Below are records; extract exactly the lines from the one with "Task: Collapse the sidebar using arrow toggle" through the final line, including both, but drop the pictures.

- **DATA RECORDS**:
┏━━

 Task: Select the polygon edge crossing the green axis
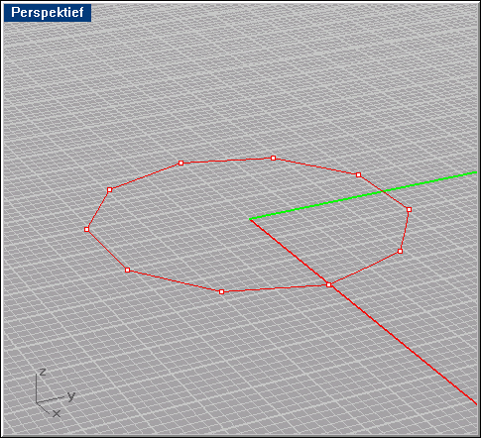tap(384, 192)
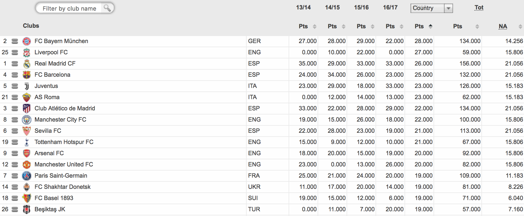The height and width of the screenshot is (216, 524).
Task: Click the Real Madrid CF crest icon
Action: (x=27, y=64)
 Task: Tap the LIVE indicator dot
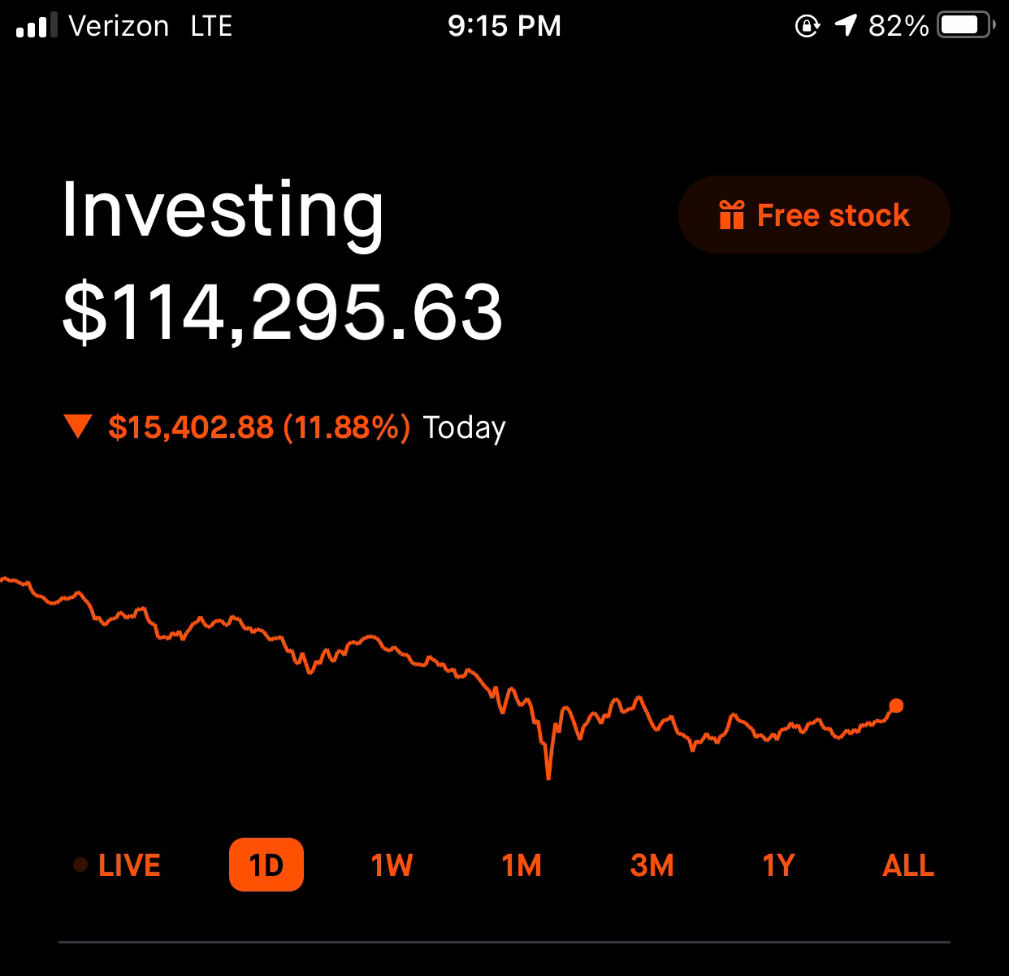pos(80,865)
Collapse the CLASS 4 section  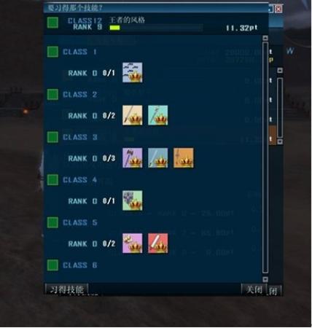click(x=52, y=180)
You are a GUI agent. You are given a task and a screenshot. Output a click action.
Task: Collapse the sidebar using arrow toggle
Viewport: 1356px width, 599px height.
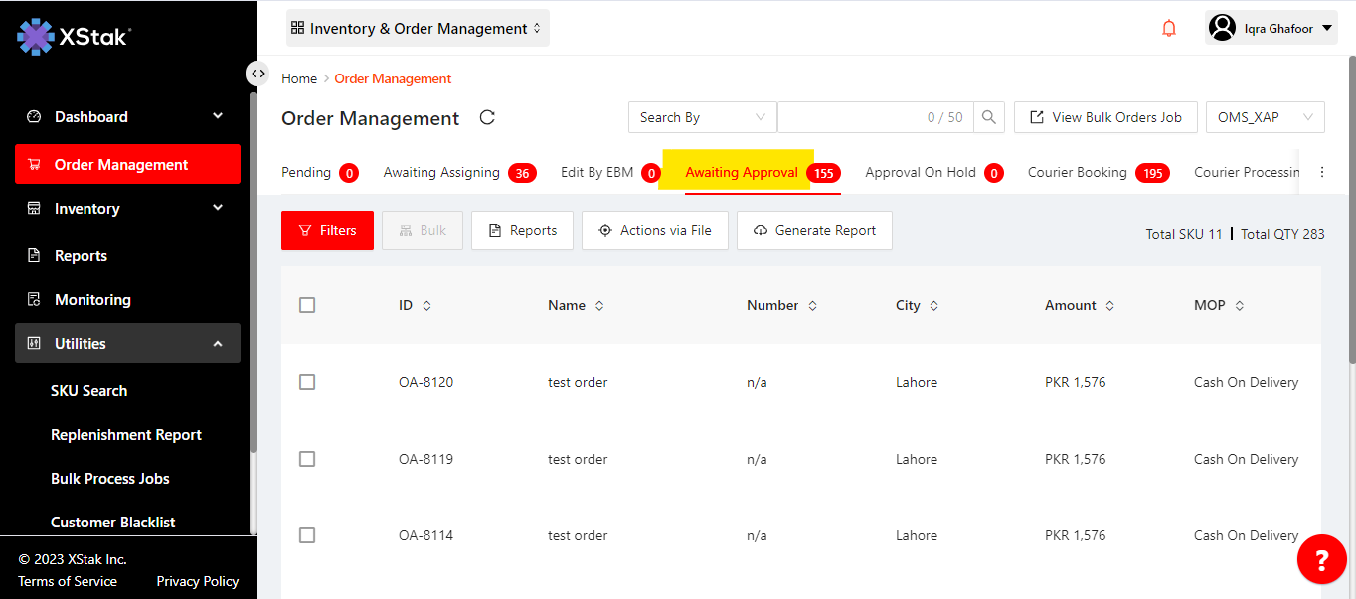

┗━━

- **WRITTEN REPLY**:
Task: Collapse the sidebar using arrow toggle
Viewport: 1356px width, 599px height.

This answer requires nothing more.